RECORDS SHOWN >>
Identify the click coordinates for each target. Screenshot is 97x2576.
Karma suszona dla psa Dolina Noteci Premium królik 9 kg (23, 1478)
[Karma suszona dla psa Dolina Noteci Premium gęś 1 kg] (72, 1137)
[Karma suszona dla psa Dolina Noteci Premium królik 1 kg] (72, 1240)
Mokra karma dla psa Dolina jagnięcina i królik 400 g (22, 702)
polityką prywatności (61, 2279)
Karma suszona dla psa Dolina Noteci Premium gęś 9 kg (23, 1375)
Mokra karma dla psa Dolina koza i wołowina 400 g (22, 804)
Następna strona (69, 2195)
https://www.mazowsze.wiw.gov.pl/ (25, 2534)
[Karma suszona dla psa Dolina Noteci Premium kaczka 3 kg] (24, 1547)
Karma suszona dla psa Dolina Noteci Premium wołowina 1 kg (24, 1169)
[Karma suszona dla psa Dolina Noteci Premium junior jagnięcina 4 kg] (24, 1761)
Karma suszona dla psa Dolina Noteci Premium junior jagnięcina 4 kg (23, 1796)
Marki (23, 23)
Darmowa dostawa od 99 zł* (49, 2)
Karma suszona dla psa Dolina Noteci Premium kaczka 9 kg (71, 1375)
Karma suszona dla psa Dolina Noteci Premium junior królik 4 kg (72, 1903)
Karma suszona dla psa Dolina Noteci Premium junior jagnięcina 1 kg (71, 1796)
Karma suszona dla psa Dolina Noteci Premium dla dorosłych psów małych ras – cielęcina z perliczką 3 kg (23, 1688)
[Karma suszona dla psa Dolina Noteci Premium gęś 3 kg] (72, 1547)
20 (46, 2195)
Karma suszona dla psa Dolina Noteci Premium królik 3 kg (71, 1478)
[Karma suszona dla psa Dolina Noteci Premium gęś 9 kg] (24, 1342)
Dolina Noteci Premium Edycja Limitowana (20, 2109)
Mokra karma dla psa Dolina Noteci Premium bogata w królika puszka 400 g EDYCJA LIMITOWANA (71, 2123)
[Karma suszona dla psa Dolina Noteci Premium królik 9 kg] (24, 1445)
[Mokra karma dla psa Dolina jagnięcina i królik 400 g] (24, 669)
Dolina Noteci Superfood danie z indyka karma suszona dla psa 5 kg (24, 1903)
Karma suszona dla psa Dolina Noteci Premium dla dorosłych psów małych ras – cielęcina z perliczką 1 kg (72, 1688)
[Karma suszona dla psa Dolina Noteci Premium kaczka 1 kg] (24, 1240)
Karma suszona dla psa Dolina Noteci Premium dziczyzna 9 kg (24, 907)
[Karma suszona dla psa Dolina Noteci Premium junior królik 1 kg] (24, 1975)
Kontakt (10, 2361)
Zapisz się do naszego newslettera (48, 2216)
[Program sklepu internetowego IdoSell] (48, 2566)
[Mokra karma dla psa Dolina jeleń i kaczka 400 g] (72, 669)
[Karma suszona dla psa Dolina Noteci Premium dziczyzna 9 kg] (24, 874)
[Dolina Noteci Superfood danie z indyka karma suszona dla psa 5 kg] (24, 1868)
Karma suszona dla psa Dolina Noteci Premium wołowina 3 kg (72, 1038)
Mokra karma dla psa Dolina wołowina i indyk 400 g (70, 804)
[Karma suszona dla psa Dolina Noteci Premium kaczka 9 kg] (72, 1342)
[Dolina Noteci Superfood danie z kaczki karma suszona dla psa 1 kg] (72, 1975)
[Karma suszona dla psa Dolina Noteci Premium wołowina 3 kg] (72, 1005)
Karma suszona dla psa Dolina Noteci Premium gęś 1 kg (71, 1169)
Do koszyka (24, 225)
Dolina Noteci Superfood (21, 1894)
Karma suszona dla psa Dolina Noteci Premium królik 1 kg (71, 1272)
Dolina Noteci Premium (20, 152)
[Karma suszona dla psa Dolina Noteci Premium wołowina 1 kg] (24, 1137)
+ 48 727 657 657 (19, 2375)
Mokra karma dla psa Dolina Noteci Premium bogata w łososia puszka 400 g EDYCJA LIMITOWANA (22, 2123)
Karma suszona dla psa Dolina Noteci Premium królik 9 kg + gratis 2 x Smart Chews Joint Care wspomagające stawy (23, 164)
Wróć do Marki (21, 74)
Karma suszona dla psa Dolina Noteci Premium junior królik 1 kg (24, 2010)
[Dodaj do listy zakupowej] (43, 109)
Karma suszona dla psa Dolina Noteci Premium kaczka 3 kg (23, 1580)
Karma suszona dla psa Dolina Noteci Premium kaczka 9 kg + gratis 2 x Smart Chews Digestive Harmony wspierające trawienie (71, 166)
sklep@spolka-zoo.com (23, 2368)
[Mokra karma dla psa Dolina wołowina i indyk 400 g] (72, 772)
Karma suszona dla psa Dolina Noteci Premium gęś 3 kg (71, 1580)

WHAT IS REQUIRED >> Your task is to transcribe exactly the lines from the one with "[Dolina Noteci Superfood danie z kaczki" through the end of the data, both included, and nothing besides.

EXERCISE RESPONSE >>
[Dolina Noteci Superfood danie z kaczki karma suszona dla psa 1 kg] (72, 1975)
[Karma suszona dla psa Dolina Noteci Premium wołowina 3 kg] (72, 1005)
Karma suszona dla psa Dolina Noteci Premium gęś 1 kg (71, 1169)
Do koszyka (24, 225)
Dolina Noteci Superfood (21, 1894)
Karma suszona dla psa Dolina Noteci Premium królik 1 kg (71, 1272)
Dolina Noteci Premium (20, 152)
[Karma suszona dla psa Dolina Noteci Premium wołowina 1 kg] (24, 1137)
+ 48 727 657 657 (19, 2375)
Mokra karma dla psa Dolina Noteci Premium bogata w łososia puszka 400 g EDYCJA LIMITOWANA (22, 2123)
Karma suszona dla psa Dolina Noteci Premium królik 9 kg + gratis 2 x Smart Chews Joint Care wspomagające stawy (23, 164)
Wróć do Marki (21, 74)
Karma suszona dla psa Dolina Noteci Premium junior królik 1 kg (24, 2010)
[Dodaj do listy zakupowej] (43, 109)
Karma suszona dla psa Dolina Noteci Premium kaczka 3 kg (23, 1580)
Karma suszona dla psa Dolina Noteci Premium kaczka 9 kg + gratis 2 x Smart Chews Digestive Harmony wspierające trawienie (71, 166)
sklep@spolka-zoo.com (23, 2368)
[Mokra karma dla psa Dolina wołowina i indyk 400 g] (72, 772)
Karma suszona dla psa Dolina Noteci Premium gęś 3 kg (71, 1580)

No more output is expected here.